(Items listed in a dataset)
__________________________________________________

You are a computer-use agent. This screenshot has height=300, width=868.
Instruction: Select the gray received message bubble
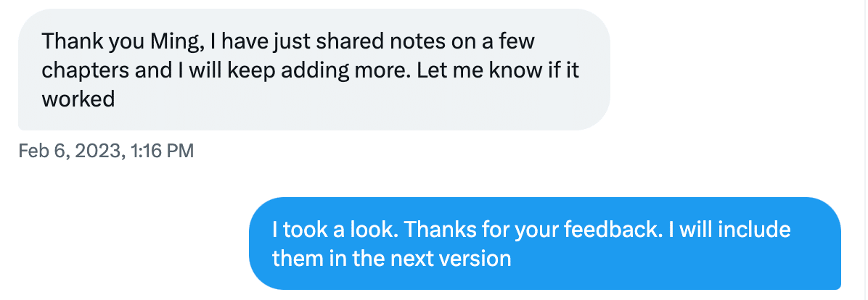coord(314,70)
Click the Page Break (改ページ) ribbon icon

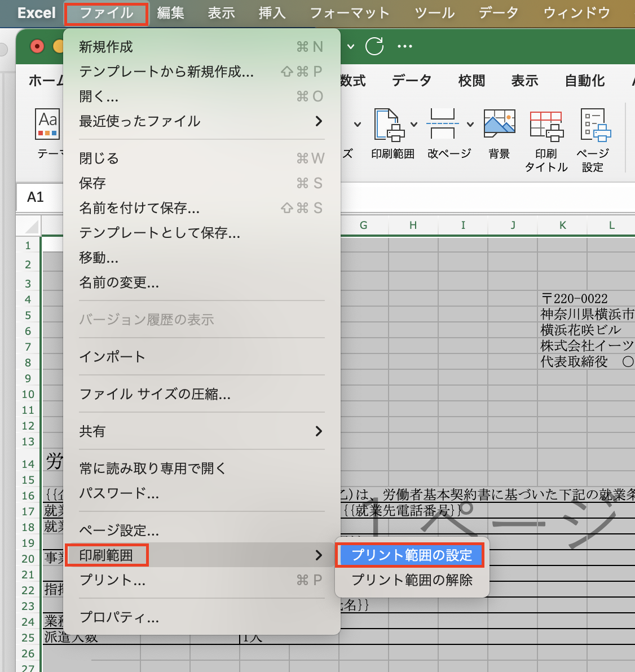tap(443, 125)
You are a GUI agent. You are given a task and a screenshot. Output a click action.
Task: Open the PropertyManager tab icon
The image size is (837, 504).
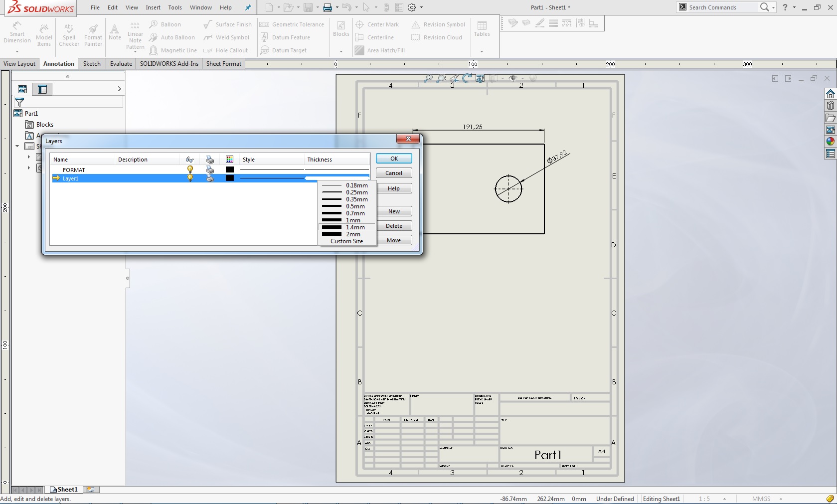click(x=42, y=89)
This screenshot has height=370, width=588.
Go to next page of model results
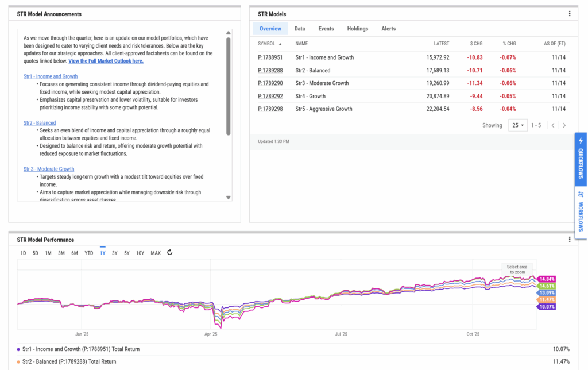tap(563, 125)
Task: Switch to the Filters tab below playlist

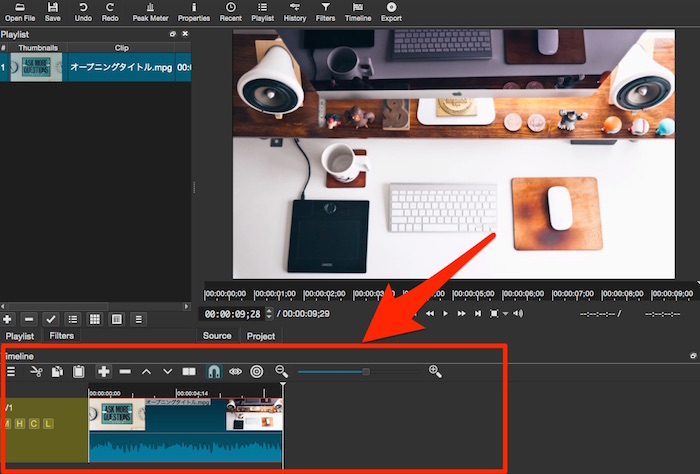Action: pyautogui.click(x=62, y=336)
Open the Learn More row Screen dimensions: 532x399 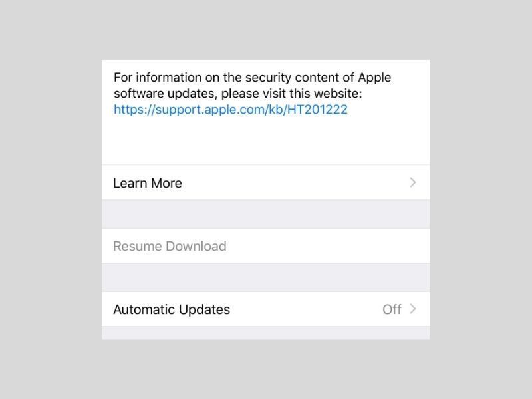pos(265,182)
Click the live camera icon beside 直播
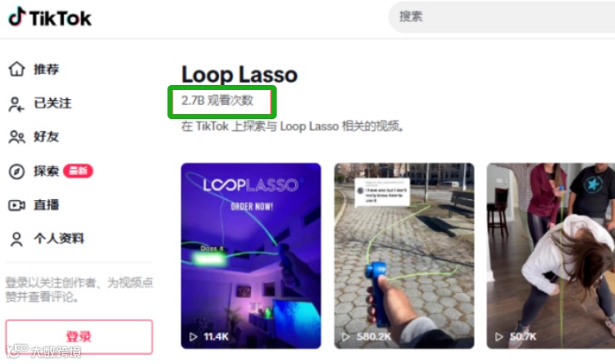615x364 pixels. [17, 205]
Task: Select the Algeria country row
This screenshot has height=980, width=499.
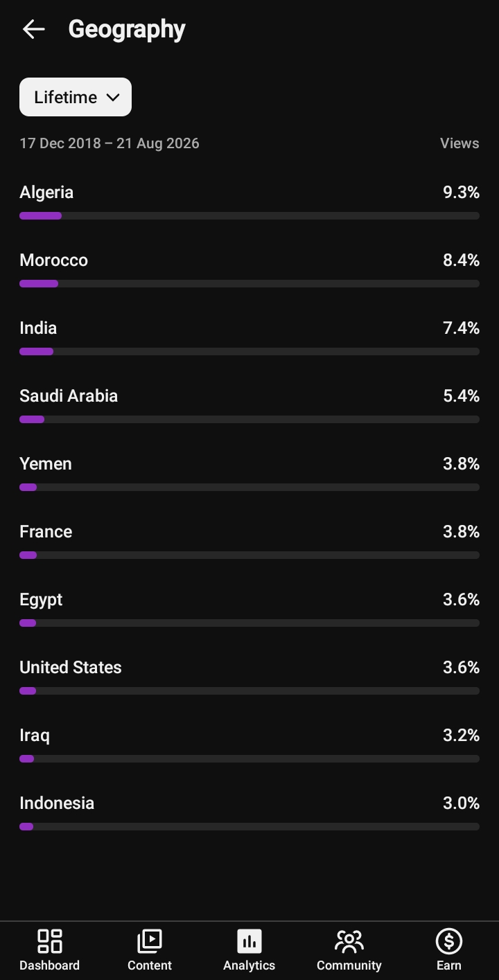Action: pyautogui.click(x=250, y=202)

__________________________________________________

Reproduce every line from the preceding data in which the word "agent" can be found.

You are a computer-use agent. This screenshot has height=300, width=868.
You are a GUI agent. You are given a task and a screenshot. Output a click action.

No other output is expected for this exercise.